• **SELECTED PASSAGE**:
+===+

Further to the announcement made on 5th August 2020 about Unilever’s global announcement on the Strategic Review and planned separation of its Lipton Tea business, this is to notify The Nigerian Stock Exchange and our esteemed shareholders of the plan to separate the Unilever Nigeria Plc tea business into a separate legal entity.
The planned separation will go through the normal approval process and is expected to be concluded by the end of 2021. We shall keep the Nigerian Stock Exchange and stakeholders informed of subsequent developments on this matter.
The tea business that will be separated generated revenues of €2 billion in 2019. This was made in notification shared on the Nigerian Stock Exchange for and on behalf of the Board of Unilever Nigeria Plc.
The leaf tea business, in general, has been struggling, losing market share to coffee and to herbal tea. Spinning off the business puts Unilever in a position to sell it, possibly with a licensing-back deal.
The disclosure is made for and on behalf of the Board of Unilever Nigeria Plc.
Background into the divestment:
Unilever executives announced the plan, which was the result of a six-month review. Unilever plans to spin off most of its loose-leaf tea business, but retain it in India and Indonesia, as well as retain its ready-to-drink tea joint ventures with PepsiCo.
The partnership between the two companies has PepsiCo focus on Lipton’s ready-to-drink beverages while Unilever handles the leaf tea. Each company owns a 50% stake.
The rest of the tea portfolio will be spun off into a separate independent entity.
Strategic review of tea
In January 2020, Unilever announced a strategic review of the global tea business, which includes leading brands such as Lipton, Brooke Bond and PG Tips.
“The balance of Unilever’s tea brands and geographies and all of our tea estates have a very exciting future, but this potential can be best achieved we believe as a separate entity, and a process will now begin to achieve this separation, which is expected to conclude by the end of 2021,” CEO Alan Jope.
A statement from CEO Alan Jope
“Performance during the first half has shown the true strength of Unilever. We have demonstrated the resilience of the business – in our portfolio, in a continued step-up in operational excellence, and in our financial position – and we have unlocked new levels of agility in responding to unprecedented fluctuations in demand.

+===+

• **SOURCE INFORMATION**:
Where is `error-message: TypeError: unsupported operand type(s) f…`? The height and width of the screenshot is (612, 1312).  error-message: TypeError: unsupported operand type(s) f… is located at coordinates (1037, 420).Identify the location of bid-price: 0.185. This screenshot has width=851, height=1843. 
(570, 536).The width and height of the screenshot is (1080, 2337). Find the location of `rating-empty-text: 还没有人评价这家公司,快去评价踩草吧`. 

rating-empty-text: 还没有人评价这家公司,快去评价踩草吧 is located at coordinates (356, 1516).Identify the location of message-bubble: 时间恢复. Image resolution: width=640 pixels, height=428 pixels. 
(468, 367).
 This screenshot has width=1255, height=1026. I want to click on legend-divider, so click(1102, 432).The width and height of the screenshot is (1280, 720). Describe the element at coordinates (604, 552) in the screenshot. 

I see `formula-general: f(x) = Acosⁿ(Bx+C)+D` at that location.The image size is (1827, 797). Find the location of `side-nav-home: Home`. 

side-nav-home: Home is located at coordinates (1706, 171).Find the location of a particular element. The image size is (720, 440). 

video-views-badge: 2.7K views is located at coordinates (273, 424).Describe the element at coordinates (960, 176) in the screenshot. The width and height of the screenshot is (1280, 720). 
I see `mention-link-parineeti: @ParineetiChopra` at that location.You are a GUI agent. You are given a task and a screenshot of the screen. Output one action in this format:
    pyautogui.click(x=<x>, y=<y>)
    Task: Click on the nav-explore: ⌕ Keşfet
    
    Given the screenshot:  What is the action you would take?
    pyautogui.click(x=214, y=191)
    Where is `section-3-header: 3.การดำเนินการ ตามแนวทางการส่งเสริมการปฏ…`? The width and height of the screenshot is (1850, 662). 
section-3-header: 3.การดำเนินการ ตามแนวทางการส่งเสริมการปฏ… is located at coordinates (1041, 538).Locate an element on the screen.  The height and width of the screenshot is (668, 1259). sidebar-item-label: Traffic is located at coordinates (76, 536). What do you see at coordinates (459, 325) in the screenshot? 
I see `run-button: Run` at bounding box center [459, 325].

+===+

• **COMPLETE THE FOLLOWING**:
• A. Quote the Unilever tea article word for word, starting at "The leaf tea business, in" and ending at "a licensing-back deal.".
• B. Which tea brands does the Unilever tea article name? List every one.
• C. Carry on the Unilever tea article from the point where it stops.

• **RESPONSES TO THE TASKS**:
• A.
The leaf tea business, in general, has been struggling, losing market share to coffee and to herbal tea. Spinning off the business puts Unilever in a position to sell it, possibly with a licensing-back deal.

• B. Lipton, Brooke Bond, PG Tips

• C.
We have also taken action to strengthen the strategic future of the company by announcing proposals to unify our dual-headed legal structure, progressing the strategic review of our global tea business and making new commitments to help protect the climate and regenerate nature.
From the start of the Covid-19 crisis, we have been guided by clear priorities in line with our multi-stakeholder business model to protect our people, safeguard supply, respond to new patterns of consumer demand, preserve cash and support our communities.
Our focus for the rest of 2020 will continue to be volume led to competitive growth, absolute profit and cash delivery, as this is the best way to maximise shareholder value.
I would like to thank every member of the Unilever team for the outstanding commitment they have shown in the most difficult of circumstances.”
Overall performance of Unilever Nigeria?
In its recently released unaudited FY’20 financial statements, Unilever Nigeria consolidated on its improved Q3’20 performance after an especially hard year riddled with turnover challenges.
Group topline expanded by 2% y/y to ₦61.6 billion, supported by a 9% y/y growth in Food Revenue to ₦34.7 billion, even as HPC Revenue moderated 7% y/y.
The topline growth was supported by an impressive 84% y/y expansion in Q4’20 topline to ₦16.8 billion, albeit the line item fell just 3% shy of our expectation. Even accounting for mild price increases this year, we attribute the growth to continued recovery in volumes.
In spite of the higher topline, impairment on receivables fell further under control, printing at ₦5.0 million in Q4’20 compared to ₦429 million in Q3’20 and ₦405 million in Q4’19. We recall that Unilever Nigeria had in 2019, adopted tighter credit policies in order to temper rising impairments. The moderation in the Q4’20 impairments along with the 17% contraction in trade receivables balance suggests that the new policy is yielding fruit.